EXCERPT PROVIDED
-----

• cost-effectiveness analysis;
  • screening;
  • osteoporosis;
  • OST

OBJECTIVES: To compare health benefits and costs associated with performing bone densitometry for all men with those of risk-stratifying using the Osteoporosis Self-Assessment Tool (OST) and performing bone densitometry only for a high-risk group.

DESIGN: A decision analytical model was developed using a Markov process. Three strategies were compared: no bone densitometry, selective bone densitometry using the OST, and universal bone densitometry. Data sources were U.S. epidemiological studies and healthcare cost figures.

SETTING: Hypothetical cohort.

PARTICIPANTS: Community-dwelling 70-year-old U.S. white men with no history of clinical osteoporotic fractures.

INTERVENTION: Five years of alendronate therapy for those diagnosed with osteoporosis.

MEASUREMENTS: Life years, quality-adjusted life years (QALYs), costs, and incremental cost-effectiveness ratios.

-----

INFORMATION SHOWN

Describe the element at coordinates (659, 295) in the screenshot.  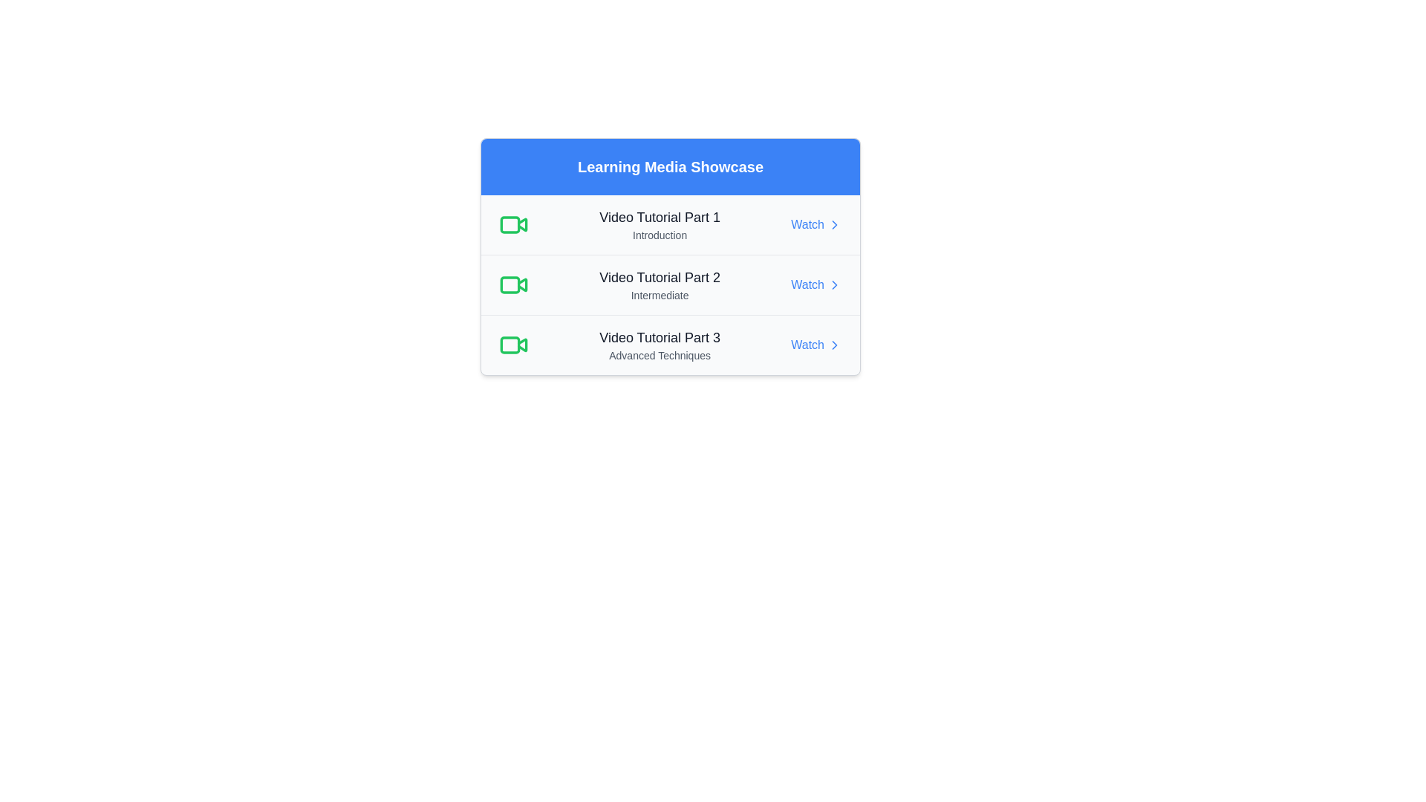
I see `the text label indicating the difficulty level or category of the associated video tutorial located under the title 'Video Tutorial Part 2'` at that location.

-----

THE TASK
Extend the abstract on bone densitometry screening in older men, continuing after its MEASUREMENTS section.

ANSWER SPACE
RESULTS: Selective bone densitometry using the OST would cost $100,700 per additional life year gained compared to the no bone densitometry strategy. Universal bone densitometry would cost $483,500 for additional life year gained compared to selective bone densitometry. When quality of life was considered, both strategies became approximately 15% more cost-effective. Compared with the no bone densitometry strategy, selective bone densitometry would be cost saving for those aged 84 and older, with a reduction of alendronate price (≤$110 per year), or with a higher efficacy of alendronate (a relative risk reduction of nonvertebral fracture ≥82%).

CONCLUSION: Universal bone densitometry for 70-year-old men is not a good investment for society. It is reasonably cost-effective to risk-stratify with the OST, perform bone densitometry only for high-risk group, and then give men diagnosed with osteoporosis generic alendronate.